Svensson uses a scenario where every test-tube baby is an average person in terms of longevity and income. The study is based on a net present value calculation, which factors in inflation and other parameters. If the state invests in a test-tube baby today, that investment today is worth SEK 254,000, calculated only on what the individual will pay in income tax and value-added tax – other taxes have not been counted, which means that the state’s profit per individual is likely underestimated. “The effect on the Swedish population curve is comparable to raising state child allowances by 25 percent, but at a lower cost,” Svensson claims.
According to Svensson, in other countries IVF children are probably even more profitable, since Sweden has a relatively costly welfare system.
In a similar calculation based on British conditions, two co-authors of the article in SJPH, Federico Callo, Rand, and Mark Connolly, Global Market Access Solutions, have found that every IVF child yields a profit of GBP 160,069.
“The difference can largely be explained by the fact that schooling, elderly care, and health care are relatively higher costs for the Swedish state than for the UK state.

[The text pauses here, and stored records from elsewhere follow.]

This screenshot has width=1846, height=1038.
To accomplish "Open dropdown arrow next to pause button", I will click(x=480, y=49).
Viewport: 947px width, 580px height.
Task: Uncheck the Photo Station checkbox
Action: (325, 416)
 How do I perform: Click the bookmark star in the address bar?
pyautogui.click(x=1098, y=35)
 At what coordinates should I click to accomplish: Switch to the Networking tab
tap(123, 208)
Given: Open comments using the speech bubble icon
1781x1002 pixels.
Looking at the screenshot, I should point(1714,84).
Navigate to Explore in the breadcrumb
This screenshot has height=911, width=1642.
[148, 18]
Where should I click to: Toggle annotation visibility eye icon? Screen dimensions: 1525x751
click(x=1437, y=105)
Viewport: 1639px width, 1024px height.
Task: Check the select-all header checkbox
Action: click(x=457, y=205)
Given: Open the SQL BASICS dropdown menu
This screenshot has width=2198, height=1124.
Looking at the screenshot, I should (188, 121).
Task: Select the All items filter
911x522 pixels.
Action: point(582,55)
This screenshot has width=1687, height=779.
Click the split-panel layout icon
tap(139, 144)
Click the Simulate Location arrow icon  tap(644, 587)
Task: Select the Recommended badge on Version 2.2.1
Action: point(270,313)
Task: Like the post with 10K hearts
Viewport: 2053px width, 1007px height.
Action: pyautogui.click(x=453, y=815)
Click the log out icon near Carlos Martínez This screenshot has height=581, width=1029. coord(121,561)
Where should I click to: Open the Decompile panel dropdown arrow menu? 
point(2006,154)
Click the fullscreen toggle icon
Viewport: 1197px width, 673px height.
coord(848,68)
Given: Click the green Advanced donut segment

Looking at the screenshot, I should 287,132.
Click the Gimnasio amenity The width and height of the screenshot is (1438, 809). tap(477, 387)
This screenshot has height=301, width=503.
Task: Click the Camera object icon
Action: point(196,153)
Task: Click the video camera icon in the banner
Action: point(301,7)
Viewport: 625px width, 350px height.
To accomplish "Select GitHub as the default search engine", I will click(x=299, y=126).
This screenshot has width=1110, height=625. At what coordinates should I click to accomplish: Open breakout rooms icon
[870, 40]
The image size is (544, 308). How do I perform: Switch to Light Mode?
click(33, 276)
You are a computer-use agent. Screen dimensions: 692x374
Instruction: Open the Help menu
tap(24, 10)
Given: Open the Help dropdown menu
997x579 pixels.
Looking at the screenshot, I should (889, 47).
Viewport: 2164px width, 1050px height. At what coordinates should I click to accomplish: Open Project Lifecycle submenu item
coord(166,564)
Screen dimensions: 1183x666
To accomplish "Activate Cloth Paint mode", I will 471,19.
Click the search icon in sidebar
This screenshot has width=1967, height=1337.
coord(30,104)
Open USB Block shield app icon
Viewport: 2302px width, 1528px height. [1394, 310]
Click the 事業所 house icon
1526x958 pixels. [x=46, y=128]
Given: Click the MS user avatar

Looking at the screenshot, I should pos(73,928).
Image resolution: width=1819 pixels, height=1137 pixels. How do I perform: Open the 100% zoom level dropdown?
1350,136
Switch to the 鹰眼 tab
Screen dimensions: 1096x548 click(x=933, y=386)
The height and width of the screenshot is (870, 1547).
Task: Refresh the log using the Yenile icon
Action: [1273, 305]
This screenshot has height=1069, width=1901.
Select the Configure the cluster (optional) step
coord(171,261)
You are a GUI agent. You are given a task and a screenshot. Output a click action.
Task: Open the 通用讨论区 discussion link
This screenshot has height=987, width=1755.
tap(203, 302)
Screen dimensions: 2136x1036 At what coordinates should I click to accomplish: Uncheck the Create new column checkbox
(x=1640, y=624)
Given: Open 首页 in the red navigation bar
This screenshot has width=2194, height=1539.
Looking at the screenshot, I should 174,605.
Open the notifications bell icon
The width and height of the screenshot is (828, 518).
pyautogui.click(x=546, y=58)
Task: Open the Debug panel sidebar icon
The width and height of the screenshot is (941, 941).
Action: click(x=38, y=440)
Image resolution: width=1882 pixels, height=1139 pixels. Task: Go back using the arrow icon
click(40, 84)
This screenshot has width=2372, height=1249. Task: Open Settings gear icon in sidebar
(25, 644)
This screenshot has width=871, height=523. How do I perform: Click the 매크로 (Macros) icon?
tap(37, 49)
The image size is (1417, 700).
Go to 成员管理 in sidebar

In other words, the Swedish welfare system is more expensive, which reduces the profits,” says Svensson.
In an article by Tim Drake for the National Catholic Register (1), Father Tadeusz Pacholczyk, director of education at the National Catholic Bioethics Center in Philadelphia, explained why IVF is immoral.
“It undermines the meaning of sex. It violates the exclusivity of the couple’s marriage covenant,” Father Pacholczyk said in the article. “It says that it is okay to manufacture life in a laboratory as if it were a commodity, when it should be the result of human love,” adding that “there’s also the ancillary evil of freezing embryonic humans that are later abandoned or poured down the sink if they are not useful.”
1) Tim Drake. "Couples Ask: What’s Wrong With In-vitro Fertilization?" National Catholic Register. (August 14, 2004).